Thursday, November 23, 2006

Transition

I've bought a stack of old Pevsner guides in honour of the fact that I am likely to be moving in the next couple of months. It seems a considerable step from Notts -- opening sentence: "Neither the architectural nor the picturesque traveller would place Nottinghamshire in his first dozen or so of English counties" -- to London, which merits two fat volumes even on its 1950s boundaries and under 1950s Pevsnerian asperity.

The best way to narrow the tread may be to live in Lewisham -- opening sentence: "A large borough, but little to see, and nothing of first-class importance." That would make for better reading, too: Pevsner's sniffs of disapproval please me more than his catalogues of approbation.

Lewisham is honoured with two further section-opening insults. "The borough has been singularly unlucky in its architects", under "Public Buildings", is not at all singular -- in casual browsing, I am yet to come across a town hall Pevsner likes -- but the opening of the "Perambulation" is no-nonsense even for him: "There is so little of note that it is hardly worth working out an elaborate itinerary."

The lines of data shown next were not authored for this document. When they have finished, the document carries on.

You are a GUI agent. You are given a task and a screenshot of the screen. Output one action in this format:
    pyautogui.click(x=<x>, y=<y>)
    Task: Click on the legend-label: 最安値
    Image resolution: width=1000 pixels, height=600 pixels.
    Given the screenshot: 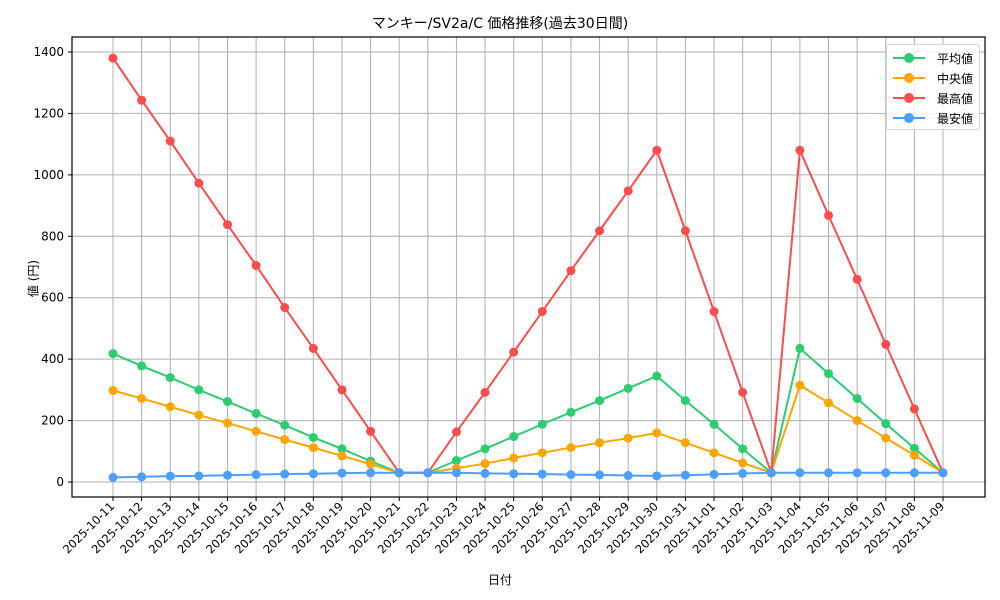 What is the action you would take?
    pyautogui.click(x=956, y=118)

[The Buildings of England: Nottinghamshire, by Nikolaus Pevsner, 1951; London Except the Cities of London and Westminster, Pevsner, 1952; London: The Cities of London and Westminster, Pevsner revised by Bridget Cherry, 1973. Not to be assessed in one shot, at least by me; hated by most people with favourite buildings, particularly of a Victorian kind (he dismisses one of mine in Nottingham with two words: "fancifully ignorant"); full of dry amusement.]